OK so we all know how rare it is in this diabetic life to come across those good moments with the numbers working in your favor...you figure out the perfect basal rate with the perfect insulin to carb ratio at the perfect time. It is EXTREMELY rare in my opinion....to have all the stars align so perfectly and wind up with fantastic results...good blood sugar numbers....stable numbers....numbers that stay consistant for hours at a time. It's rare. I know I spend a good lot of my time beating myself up over the bad numbers...the ups and downs. The feeling of confusion and simply being at a loss of what exactly to do or adjust to fix the situation. It at times can seem so overwhelming...like you are stuck with this hurricane of numbers swirling around in your poor exhausted head. You get to the point where you feel like if someone simply tries to tell you their phone number, or you try to remember what your kid's current shoe size is when buying new winter boots, or your forget what date and time your next dentist appointment is at.......you feel like if you try to cram one more of those numbers in your brain...all hell will break loose and you will wind up sitting in the corner mumbling about a-b-c's and 1-2-3's. Well, I was at that point last night. I was struggling for days trying to figure out the right combo of basal rates versus insulin to carb ratios to stop Emma from dropping low or skyrocketing high come 11pm. I was useless...felt like I had tried everything...every possible combo...and nothing was working.

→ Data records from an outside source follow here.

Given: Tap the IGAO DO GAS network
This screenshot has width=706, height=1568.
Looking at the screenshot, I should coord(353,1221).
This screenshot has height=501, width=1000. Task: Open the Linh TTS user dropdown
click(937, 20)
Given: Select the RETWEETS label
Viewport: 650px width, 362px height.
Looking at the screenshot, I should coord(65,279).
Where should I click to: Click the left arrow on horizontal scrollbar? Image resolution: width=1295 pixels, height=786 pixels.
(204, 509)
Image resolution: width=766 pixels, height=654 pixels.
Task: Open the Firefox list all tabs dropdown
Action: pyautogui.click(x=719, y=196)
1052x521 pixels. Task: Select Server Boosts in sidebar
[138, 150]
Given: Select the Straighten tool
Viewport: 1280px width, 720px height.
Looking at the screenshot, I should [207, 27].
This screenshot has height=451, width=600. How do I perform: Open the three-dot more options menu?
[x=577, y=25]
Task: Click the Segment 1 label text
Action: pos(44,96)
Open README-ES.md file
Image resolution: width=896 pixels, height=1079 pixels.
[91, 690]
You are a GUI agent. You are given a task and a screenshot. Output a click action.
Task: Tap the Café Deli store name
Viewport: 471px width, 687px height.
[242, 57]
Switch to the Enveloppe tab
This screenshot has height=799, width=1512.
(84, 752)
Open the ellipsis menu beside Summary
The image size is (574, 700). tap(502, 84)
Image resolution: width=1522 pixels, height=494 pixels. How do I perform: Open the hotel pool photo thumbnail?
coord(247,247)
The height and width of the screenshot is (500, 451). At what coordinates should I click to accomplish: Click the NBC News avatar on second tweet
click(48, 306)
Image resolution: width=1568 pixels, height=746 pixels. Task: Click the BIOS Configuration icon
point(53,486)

Then a friend of mine suggested adding in another basal rate for that time frame. It was like an "aha!" moment for me. I could not wait for bedtime tonight to try it out! After days of feeling like I was wandering around aimlessly in the dark...I had finally felt like I could see a ray of sunshine in the distance.
Needless to say.....it WORKED!!! I made the changes knowing logically in my mind that they should work...but also knowing the nature of the beast that is diabetes, so I wasn't getting my hopes up. The old "expect nothing and you will never be disappointed" approach I suppose.
But it WORKED!! I want to scream it at the top of my lungs! I want to run right out my front door and sprint to my friends house (clear across the country by the way...so i know this could never truly happen...lol) and hug her and do the happy dance and thank her for sending out that ray of sunshine for me!
I wanted to share this with you all because I think it is important to share the joys...share the triumphs...share the times that WE WIN the battle with this stupid disease! So, I am raising my glass and cheering myself, my amazing friend, and ALL OF YOU for all that we do as D-Mom's and D-Dad's...all that we do every day to win the fight for our kids! Score one for us today my friends!!!